Второй раз я услыхала про Ласкер-Шюлер от Макса, бомжа, проживавшего в подъезде на Алленби. В этом доме жила моя приятельница. Очень интеллигентный дом, сплошь заселенный одухотворенными людьми. Они подарили Максу новый матрац, на котором ночью он спал, а утром ставил его к стене. Еще они — жильцы — по очереди кормили бомжа завтраком и обедом. Ужин Макс оставлял врагу. Еду он брал, но есть в квартирах отказывался. И все свое возил по Тель-Авиву в маленькой тележке. По Ницше, объяснял, надо бы носить все свое на собственной спине, но сил уже нет. А от квартирки, выхлопотанной заботливыми жильцами у городских властей, отказался. Объяснил, что у него есть большая квартира, которую он закрыл, чтобы жить по закону Заратустры. И вообще он не живет, а дожидается священного часа, когда ему удастся воссоединиться с его возлюбленной Эльзой.

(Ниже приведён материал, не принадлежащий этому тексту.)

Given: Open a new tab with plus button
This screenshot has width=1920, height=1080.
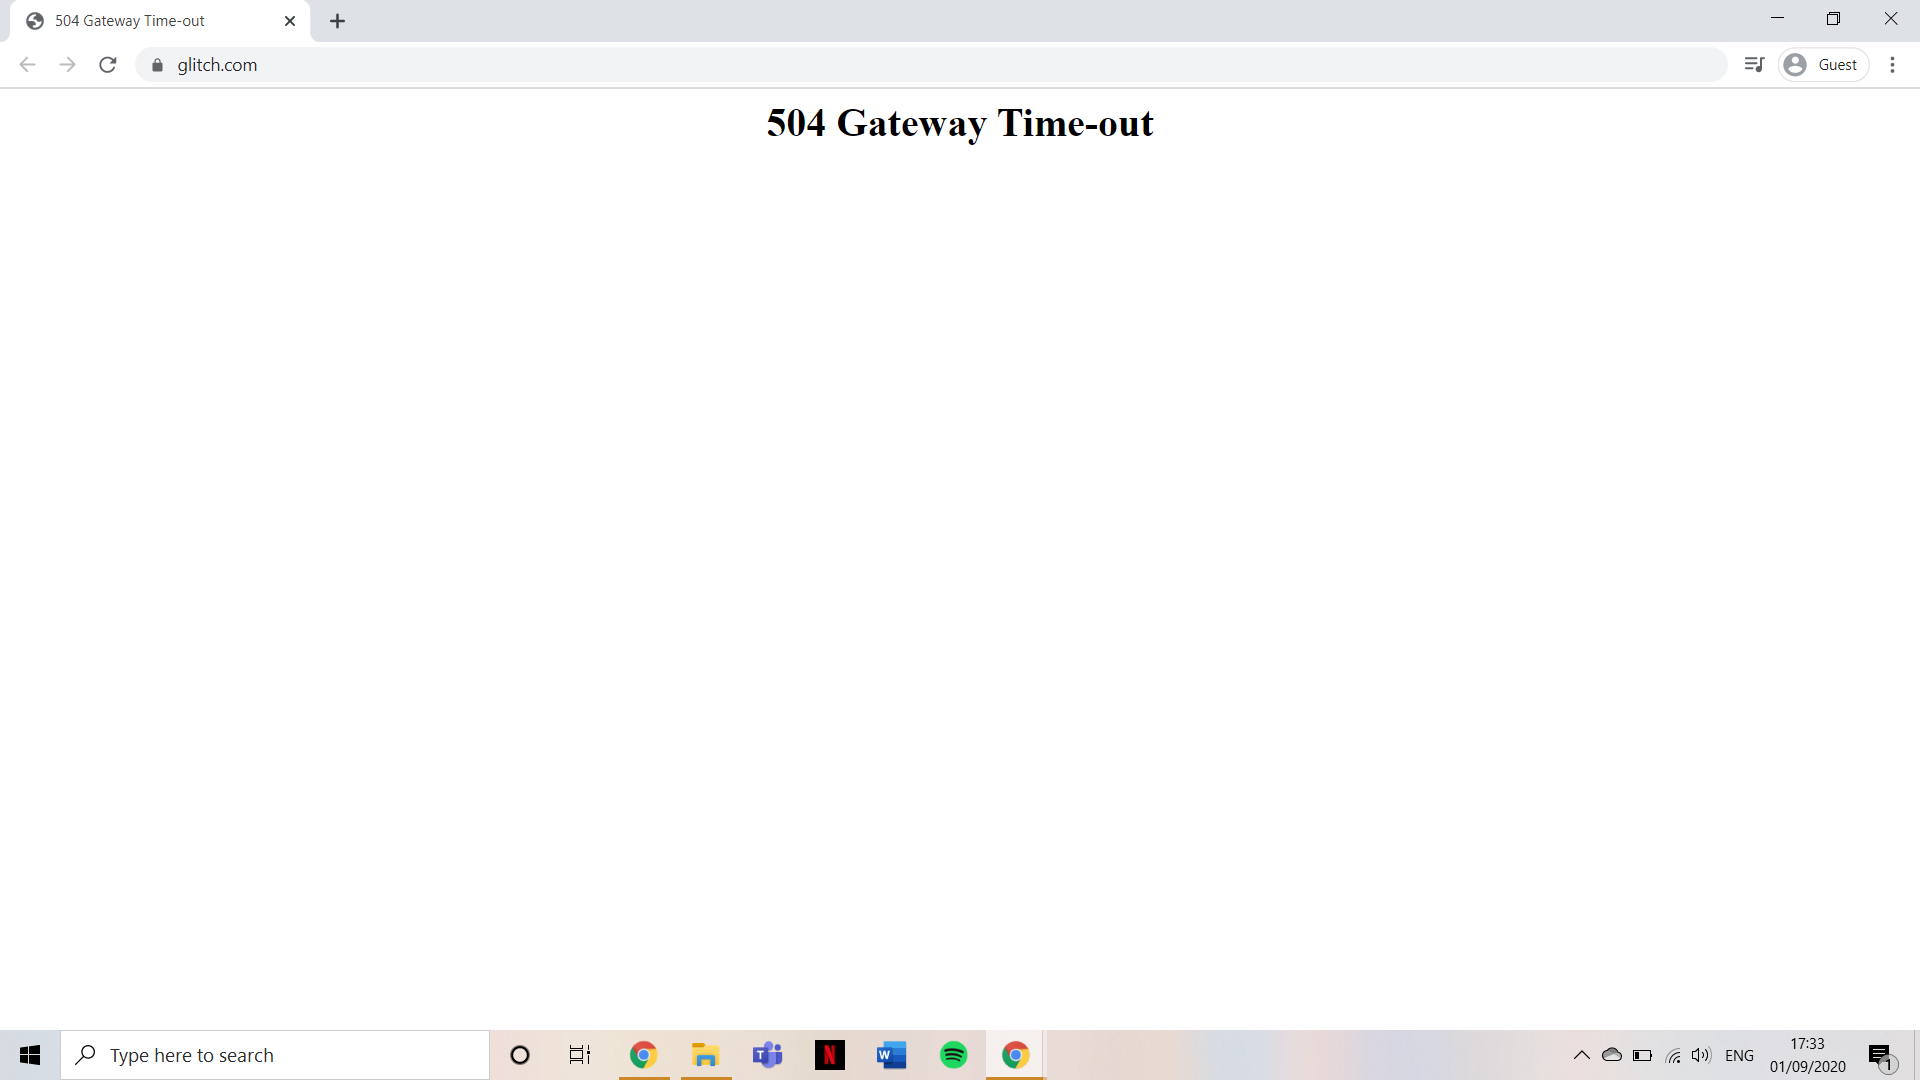Looking at the screenshot, I should click(x=338, y=21).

Макс рассказывал, как нежны и безбрежны были объятия его умершей возлюбленной, после чего выкрикивал ее стихи. По-немецки, разумеется. Особенно ему нравилось стихотворение, которое я перевела, записывая за Максом слова: «Когда глядим глаза в глаза, / Глаза — твои, мои — сияют <…> / И все вокруг — сплошная благодать, / Очерченная звездным кругом. / А мы летим, оставив этот свет. / Мы ангелы с тобою. Разве нет?»

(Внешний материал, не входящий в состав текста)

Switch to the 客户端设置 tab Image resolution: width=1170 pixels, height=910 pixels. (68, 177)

Вообще-то огромный лохматый и согбенный Макс не был похож на канонического ангела, хотя Бог весть, как эти артефакты мироздания могут выглядеть. Не мог он быть и любовником Эльзы Ласкер-Шюлер, пусть она и записывала в фиктивные любовники чуть не каждого встреченного мужчину. Впрочем, документально подтвержденных возлюбленных у нее было тоже немало. Но Максу к моменту нашего знакомства было около шестидесяти, так что он должен был родиться году в 1930-м, тогда как Эльза Шюлер родилась в 1869 году и умерла в 1945-м. Предположить, что поселившаяся в Палестине в 1939 году семидесятилетняя поэтесса могла соблазнить и свести с ума подростка, я не осмелилась. Решила, что Макс вселяет себя в придуманный образ, как это любила делать его платоническая вечная любовь.